What were their choices? What offers did they receive? In other words, we need to know more about choice of access. The absence of data about yield rates is an omission, albeit one that the report acknowledges. Nevertheless, it would be helpful from a system differentiation perspective knowing what the “right data” should be.
The second version of the question is the more complex because the report does not tell us what other system models, if any, were considered. There is curious footnote that might imply that the system proposed in the report is like the California system. It isn’t. Would a Canadian version of the Carnegie taxonomy work? We don’t know, but as an analytical exercise it could have been done.
The report talks about sustainability. Question: using the proposed “cluster” model, how volatile has the nominal system been? If the same data sets were used to recalculate the institutional assignments for, say, 2011, 2006, 2001, and 1996, would the results be the same? If they were different a question could follow about factors that change institutional performance.
A more specific version of this question would ask about the capacity of the “regional” and “mostly undergraduate” clusters to have accommodated, for example, all increased demand for access generated by the double cohort? In terms of capacity, what is the statistical fit between the proposed clusters and the surplus teaching capacity identified by the earlier report on teaching and research?
A big category of data missing, regardless of which version of the question one asks, is about the fiscal status of universities in each cluster. In other words, what is the statistical relationship between fiscal differentiation and “performance” differentiation? Using COFO-UO data, the average and institutional distributions of income and expense would fit the wonderful five dimensional displays already used in the report could be compared.

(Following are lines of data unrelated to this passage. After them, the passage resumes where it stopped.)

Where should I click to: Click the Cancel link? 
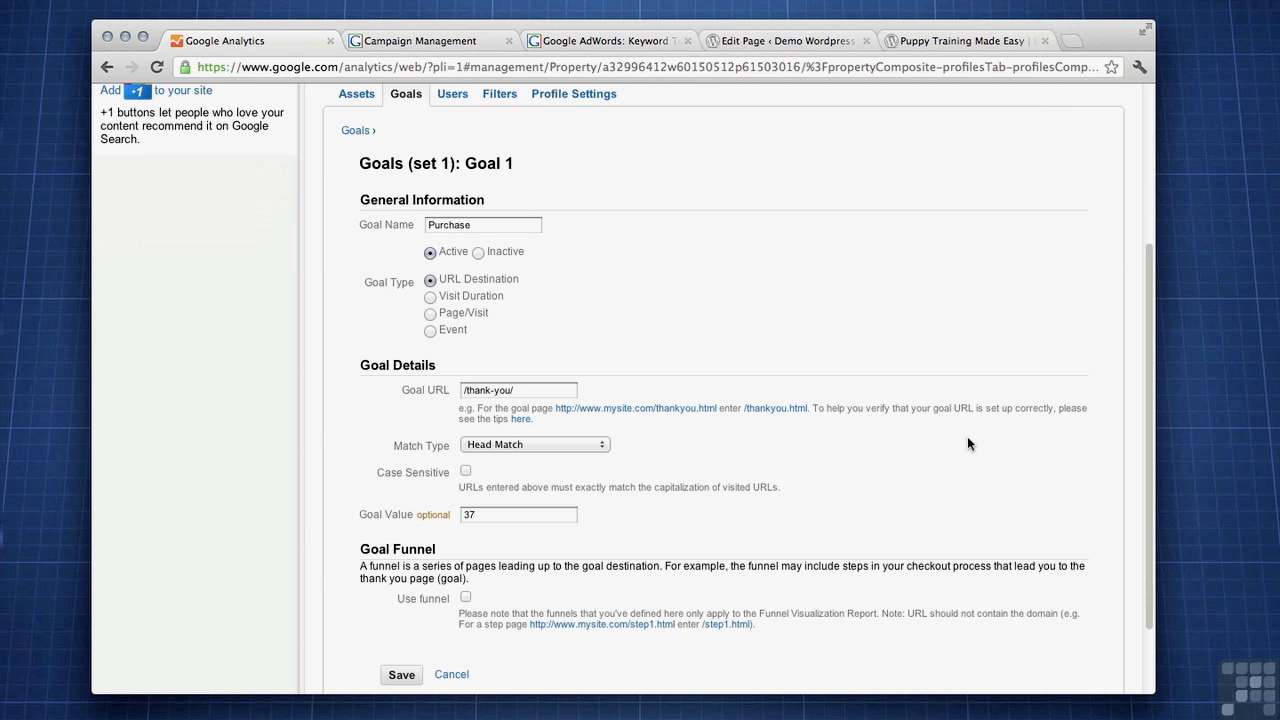point(451,674)
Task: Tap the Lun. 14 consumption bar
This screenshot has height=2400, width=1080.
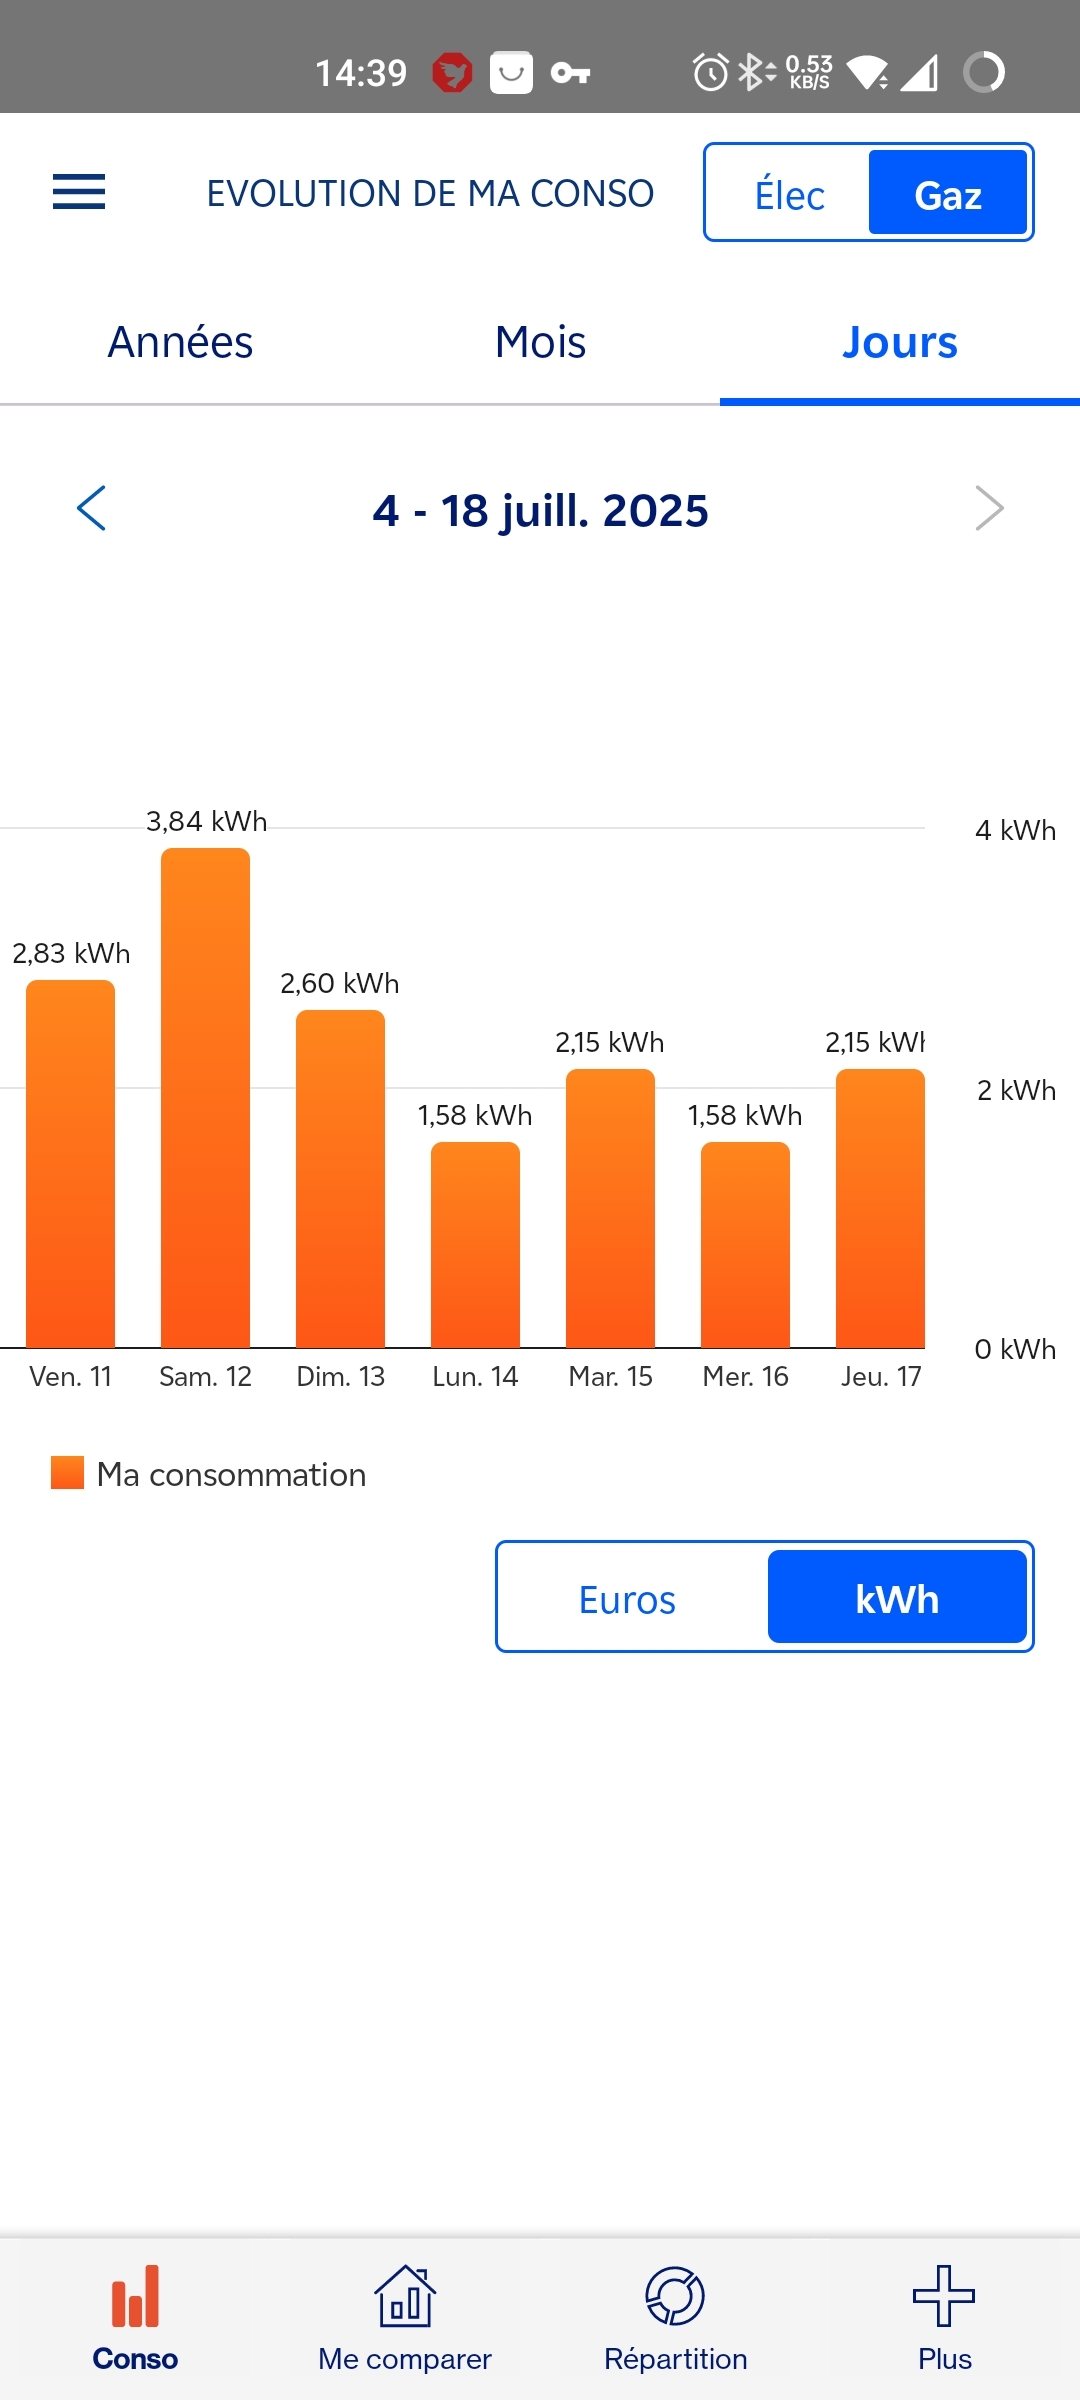Action: 475,1244
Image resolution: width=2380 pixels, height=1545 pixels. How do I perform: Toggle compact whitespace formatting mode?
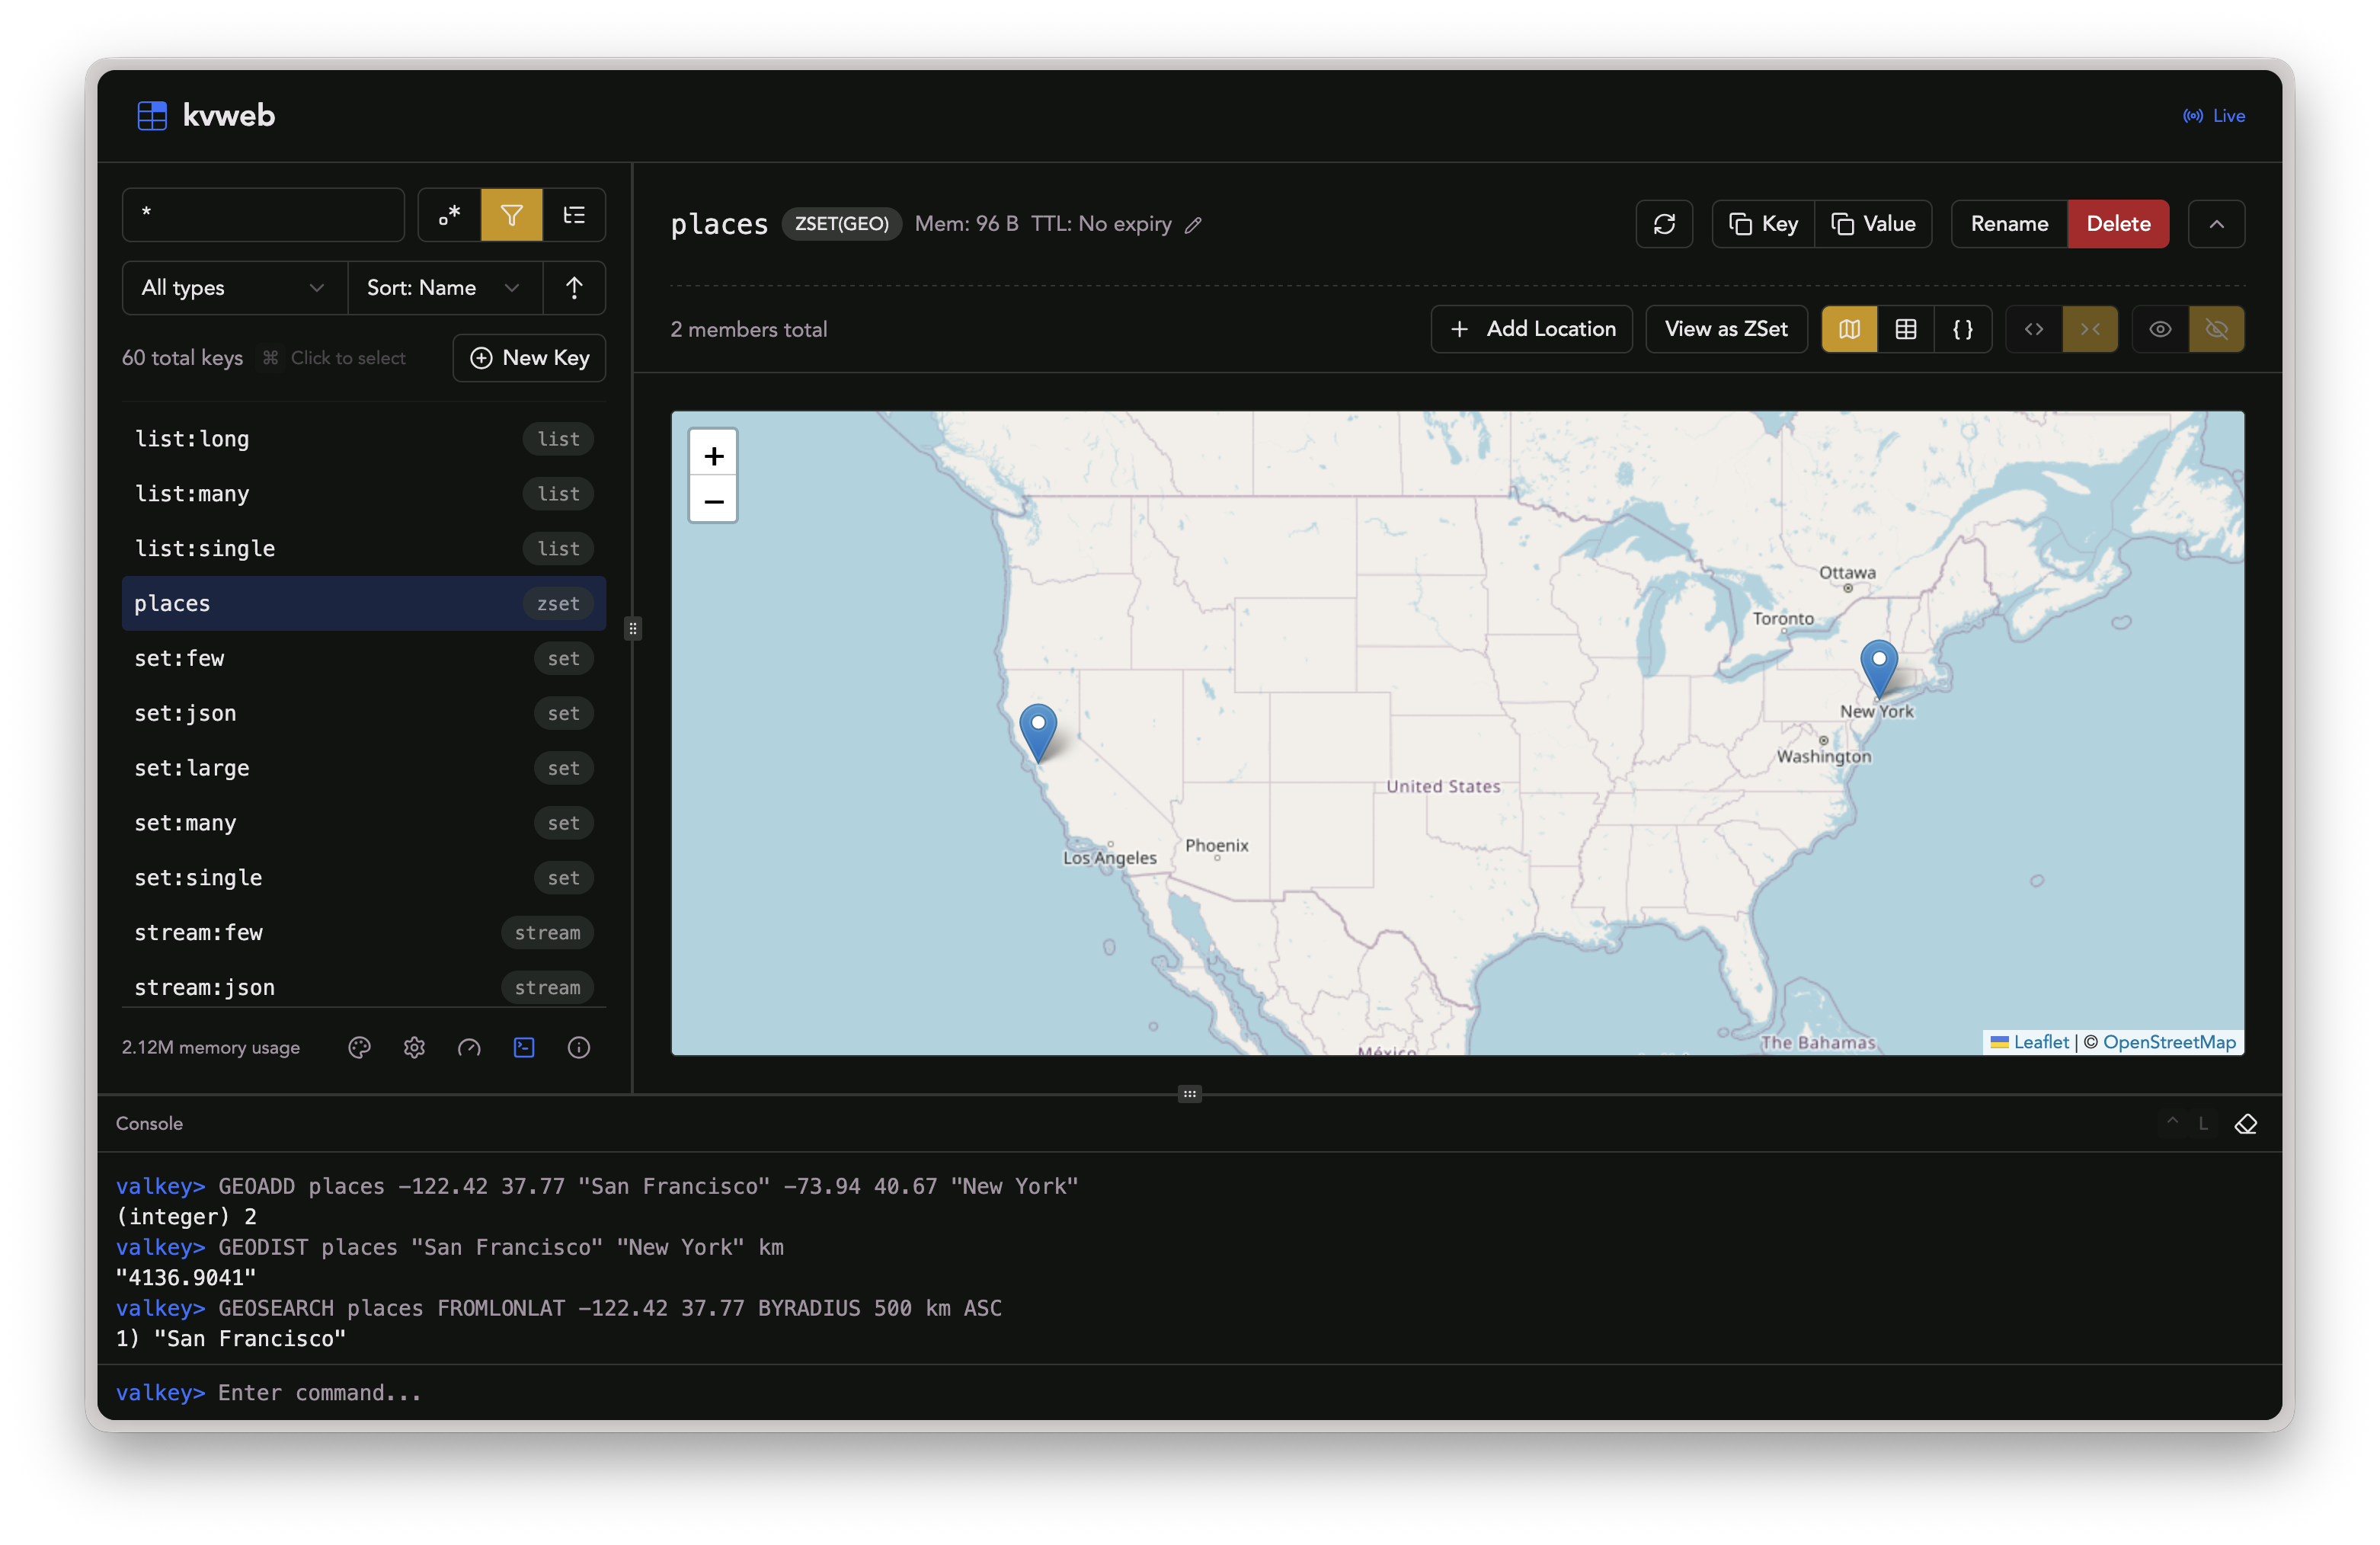pos(2090,329)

Since HEQCO now prefers “regional” instead of “in between” to categorize some universities, are more data needed about the rate of students studying away from home? The UK and the United States, jurisdictions not unlike Canada and Ontario in terms of university education, have much higher rates of this form of student mobility than we do. (Thanks to Alex Usher for pointing this out.)
Why? Is “regional” a synonym for what “catchment” meant previously for colleges? To what degree does the definition “regional” depend on mobility? What if the Ontario rate was higher? In terms of equity of access, are there variations in mobility? Is there a possibility that “equity of access” per se could rise but with ghettoization as an unwelcome by-product?